_OBJECTIVE_
Please retype the part of the discussion on hard work below that begins at the words "My point is" and stops after "a little bit.", keeping every character as it appears.

_EXTRACT_
-- start --
Right and Keynesian economics works.

That's also true. It gave us an economy that outperformed anything organized on a different basis for four decades. In my book, that constitutes "working."
 
Hard work CAN overcome.

Of course it can. The question is: How high do you want to set the bar?

It takes much harder work now to overcome than it did when I was a boy, and any given level of hard work isn't rewarded nearly as well (unless you're already rich).

Is that really the kind of America we want?
 
Hard work CAN overcome.

Of course it can. The question is: How high do you want to set the bar?

It takes much harder work now to overcome than it did when I was a boy, and any given level of hard work isn't rewarded nearly as well (unless you're already rich).

Is that really the kind of America we want?

Oh please that logic is "I want to work hard....but not THAT hard". I guarantee you for everyone who subscribes to that-there's someone else waiting in the wings.

I know someone who lived in a house that was (literally) falling away from the other half. He would commute 2 hours (each way) to work every single day, and earned his MBA. All this just to give himself the opportunity to advance. He would go clamming in the ocean during college on the weekends to pay his way through, while others were slacking off.

Long story short: 13 years ago he started to become very successful. He's now a part of the 1% that people love to demonize. And people who don't know how much he busted his ass make snide remarks as if something was given to him, just because they see him drive a nice car, or something. Or want him to "pay his fair share" (when he pays more in taxes than most of them do in a year). Or think he acted unethically to get to where he is.

My point is this: get to know somebody who's made it big (if you can), and try to pick their brains a little. See how they got to where they are. It's easy to demonize people who you seemingly can't relate to right off the bat. When you witness first hand what goes into becoming that successful, your thoughts about those people just may change a little bit.
-- end --
_DATASET SECTION_
-- start --
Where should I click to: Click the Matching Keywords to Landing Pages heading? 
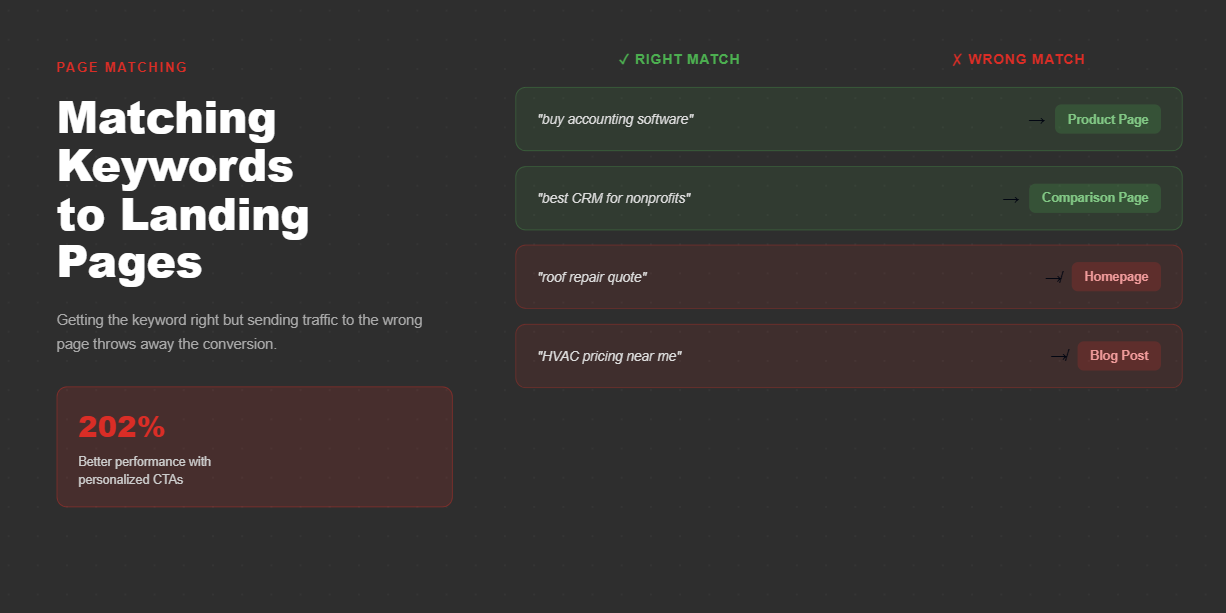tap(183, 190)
-- end --
_COMPLETED EXERCISE_
My point is this: get to know somebody who's made it big (if you can), and try to pick their brains a little. See how they got to where they are. It's easy to demonize people who you seemingly can't relate to right off the bat. When you witness first hand what goes into becoming that successful, your thoughts about those people just may change a little bit.